石井 雅樹

ABSTRACT The increasing prevalence of dermatophyte resistance to terbinafine, a key drug in the treatment of dermatophytosis, represents a significant obstacle to treatment. Trichophyton rubrum is the most commonly isolated fungus in dermatophytosis. In T. rubrum , we identified TERG_07844, a gene encoding a previously uncharacterized putative protein kinase, as an ortholog of budding yeast Saccharomyces cerevisiae polyamine transport kinase 2 (Ptk2), and found that T. rubrum Ptk2 (TrPtk2) is involved in terbinafine tolerance.

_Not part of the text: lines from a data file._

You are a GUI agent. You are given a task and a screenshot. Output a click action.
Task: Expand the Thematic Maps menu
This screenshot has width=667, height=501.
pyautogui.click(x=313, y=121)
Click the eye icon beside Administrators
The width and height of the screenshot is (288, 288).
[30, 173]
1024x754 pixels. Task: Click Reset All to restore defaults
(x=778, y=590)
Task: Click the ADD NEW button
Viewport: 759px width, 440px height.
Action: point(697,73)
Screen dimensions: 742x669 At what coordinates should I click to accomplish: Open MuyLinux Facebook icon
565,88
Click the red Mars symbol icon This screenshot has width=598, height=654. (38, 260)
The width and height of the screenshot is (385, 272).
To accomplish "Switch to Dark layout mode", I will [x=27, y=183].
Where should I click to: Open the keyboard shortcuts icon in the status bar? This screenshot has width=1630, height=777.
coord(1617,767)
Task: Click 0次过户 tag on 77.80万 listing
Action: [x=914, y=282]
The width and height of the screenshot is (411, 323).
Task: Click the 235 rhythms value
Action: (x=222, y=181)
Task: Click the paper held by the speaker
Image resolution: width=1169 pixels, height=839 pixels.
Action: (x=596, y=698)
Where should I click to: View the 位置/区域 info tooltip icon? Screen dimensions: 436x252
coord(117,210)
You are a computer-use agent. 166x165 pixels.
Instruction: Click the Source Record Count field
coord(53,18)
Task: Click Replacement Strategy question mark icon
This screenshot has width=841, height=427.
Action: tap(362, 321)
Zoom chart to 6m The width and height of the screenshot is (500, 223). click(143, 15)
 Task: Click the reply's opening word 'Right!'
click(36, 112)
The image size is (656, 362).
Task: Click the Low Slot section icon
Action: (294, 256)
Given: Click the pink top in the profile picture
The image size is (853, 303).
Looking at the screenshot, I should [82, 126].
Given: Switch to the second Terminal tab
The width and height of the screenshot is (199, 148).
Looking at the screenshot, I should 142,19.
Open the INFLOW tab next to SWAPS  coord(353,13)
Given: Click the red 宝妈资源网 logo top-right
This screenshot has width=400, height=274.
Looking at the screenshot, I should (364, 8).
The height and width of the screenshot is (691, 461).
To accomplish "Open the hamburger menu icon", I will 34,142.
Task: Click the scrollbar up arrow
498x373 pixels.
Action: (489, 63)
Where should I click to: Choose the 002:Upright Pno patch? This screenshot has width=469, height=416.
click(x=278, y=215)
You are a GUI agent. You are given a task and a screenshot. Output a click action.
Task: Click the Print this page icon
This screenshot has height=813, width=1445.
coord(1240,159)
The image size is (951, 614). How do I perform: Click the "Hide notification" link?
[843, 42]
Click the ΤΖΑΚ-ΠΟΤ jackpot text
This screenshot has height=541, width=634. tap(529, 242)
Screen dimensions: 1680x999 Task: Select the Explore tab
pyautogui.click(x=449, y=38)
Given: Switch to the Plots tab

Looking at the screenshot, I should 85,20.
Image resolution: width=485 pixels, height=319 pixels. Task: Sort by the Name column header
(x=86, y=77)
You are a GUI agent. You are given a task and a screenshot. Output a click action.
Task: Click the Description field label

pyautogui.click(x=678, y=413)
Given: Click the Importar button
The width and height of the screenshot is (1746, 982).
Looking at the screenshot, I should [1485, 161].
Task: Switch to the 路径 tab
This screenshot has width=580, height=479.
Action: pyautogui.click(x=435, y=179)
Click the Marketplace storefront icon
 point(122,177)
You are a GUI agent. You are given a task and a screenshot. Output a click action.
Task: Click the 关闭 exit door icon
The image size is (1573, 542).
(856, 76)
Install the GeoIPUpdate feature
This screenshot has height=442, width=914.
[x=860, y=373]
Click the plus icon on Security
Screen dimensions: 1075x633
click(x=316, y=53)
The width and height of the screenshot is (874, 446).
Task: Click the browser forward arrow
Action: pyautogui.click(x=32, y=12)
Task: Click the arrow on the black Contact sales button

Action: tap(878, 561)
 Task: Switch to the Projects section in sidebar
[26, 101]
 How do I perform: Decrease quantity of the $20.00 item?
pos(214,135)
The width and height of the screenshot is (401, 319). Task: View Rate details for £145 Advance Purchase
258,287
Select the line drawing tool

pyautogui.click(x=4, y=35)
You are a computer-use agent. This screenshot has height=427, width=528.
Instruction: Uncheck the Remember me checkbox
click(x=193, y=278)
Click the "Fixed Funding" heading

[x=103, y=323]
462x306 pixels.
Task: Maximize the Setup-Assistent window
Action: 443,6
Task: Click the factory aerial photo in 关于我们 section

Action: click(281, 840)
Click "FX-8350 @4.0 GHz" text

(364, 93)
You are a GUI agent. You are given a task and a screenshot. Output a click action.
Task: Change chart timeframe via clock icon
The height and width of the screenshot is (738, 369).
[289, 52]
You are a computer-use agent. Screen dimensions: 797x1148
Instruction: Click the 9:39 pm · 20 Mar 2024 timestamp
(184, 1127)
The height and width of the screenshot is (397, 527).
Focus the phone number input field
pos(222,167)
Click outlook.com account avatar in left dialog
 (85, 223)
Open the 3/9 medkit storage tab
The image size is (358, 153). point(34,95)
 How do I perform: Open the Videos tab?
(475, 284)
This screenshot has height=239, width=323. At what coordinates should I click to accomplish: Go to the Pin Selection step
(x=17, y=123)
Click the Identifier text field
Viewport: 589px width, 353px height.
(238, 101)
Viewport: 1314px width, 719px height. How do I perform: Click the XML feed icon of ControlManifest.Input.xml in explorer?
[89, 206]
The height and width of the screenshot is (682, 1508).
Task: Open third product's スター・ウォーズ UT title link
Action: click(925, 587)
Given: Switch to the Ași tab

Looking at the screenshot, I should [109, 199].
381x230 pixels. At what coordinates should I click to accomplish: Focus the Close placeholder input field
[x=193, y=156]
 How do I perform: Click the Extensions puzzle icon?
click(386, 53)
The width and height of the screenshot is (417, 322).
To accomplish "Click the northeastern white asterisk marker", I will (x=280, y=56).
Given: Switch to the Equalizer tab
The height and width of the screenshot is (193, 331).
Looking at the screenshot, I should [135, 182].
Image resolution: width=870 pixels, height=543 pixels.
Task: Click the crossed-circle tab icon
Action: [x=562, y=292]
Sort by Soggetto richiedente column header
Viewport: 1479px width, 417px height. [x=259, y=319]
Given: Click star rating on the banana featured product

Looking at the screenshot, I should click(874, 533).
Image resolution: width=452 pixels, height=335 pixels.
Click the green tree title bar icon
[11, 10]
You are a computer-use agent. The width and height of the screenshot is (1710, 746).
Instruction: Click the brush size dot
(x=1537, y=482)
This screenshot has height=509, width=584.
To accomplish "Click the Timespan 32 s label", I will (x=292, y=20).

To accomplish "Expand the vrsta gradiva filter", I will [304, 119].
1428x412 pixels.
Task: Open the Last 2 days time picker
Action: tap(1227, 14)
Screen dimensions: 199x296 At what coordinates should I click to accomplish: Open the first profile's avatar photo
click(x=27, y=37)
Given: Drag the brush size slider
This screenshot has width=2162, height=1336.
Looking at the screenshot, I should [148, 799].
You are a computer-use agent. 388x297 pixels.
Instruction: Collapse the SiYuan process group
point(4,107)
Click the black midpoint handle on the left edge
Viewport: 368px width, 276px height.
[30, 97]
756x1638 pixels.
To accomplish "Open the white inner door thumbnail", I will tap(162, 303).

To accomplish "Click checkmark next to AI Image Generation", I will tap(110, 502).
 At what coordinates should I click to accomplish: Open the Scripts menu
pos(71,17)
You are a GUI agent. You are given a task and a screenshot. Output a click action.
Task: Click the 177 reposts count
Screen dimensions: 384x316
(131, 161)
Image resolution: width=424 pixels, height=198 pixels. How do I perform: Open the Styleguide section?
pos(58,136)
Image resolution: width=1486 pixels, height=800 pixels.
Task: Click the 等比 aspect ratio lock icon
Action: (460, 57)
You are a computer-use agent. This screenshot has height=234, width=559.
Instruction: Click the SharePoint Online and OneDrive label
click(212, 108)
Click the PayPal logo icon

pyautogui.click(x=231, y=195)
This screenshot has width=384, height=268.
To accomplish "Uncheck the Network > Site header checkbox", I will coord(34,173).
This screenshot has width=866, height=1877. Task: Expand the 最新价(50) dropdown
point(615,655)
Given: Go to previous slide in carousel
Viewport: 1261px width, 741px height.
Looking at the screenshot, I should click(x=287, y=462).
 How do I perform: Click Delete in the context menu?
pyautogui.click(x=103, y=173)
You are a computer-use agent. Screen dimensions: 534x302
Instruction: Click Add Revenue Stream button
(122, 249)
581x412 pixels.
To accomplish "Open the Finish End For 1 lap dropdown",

In both T. rubrum and S. cerevisiae , Ptk2 knockout strains were more sensitive to terbinafine compared with the wild types, suggesting that promotion of terbinafine tolerance is a conserved function of fungal Ptk2. Pma1 is activated through phosphorylation by Ptk2 in S. cerevisiae . Overexpression of T. rubrum Pma1 (TrPma1) in T. rubrum Ptk2 knockout strain (ΔTrPtk2) suppressed terbinafine sensitivity, suggesting that the induction of terbinafine tolerance by TrPtk2 is mediated by TrPma1. Furthermore, omeprazole, an inhibitor of plasma membrane proton pump Pma1, increased the terbinafine sensitivity of clinically isolated terbinafine-resistant strains. These findings suggest that, in dermatophytes, the TrPtk2-TrPma1 pathway plays a key role in promoting intrinsic terbinafine tolerance and may serve as a potential target for combinational antifungal therapy against terbinafine-resistant dermatophytes.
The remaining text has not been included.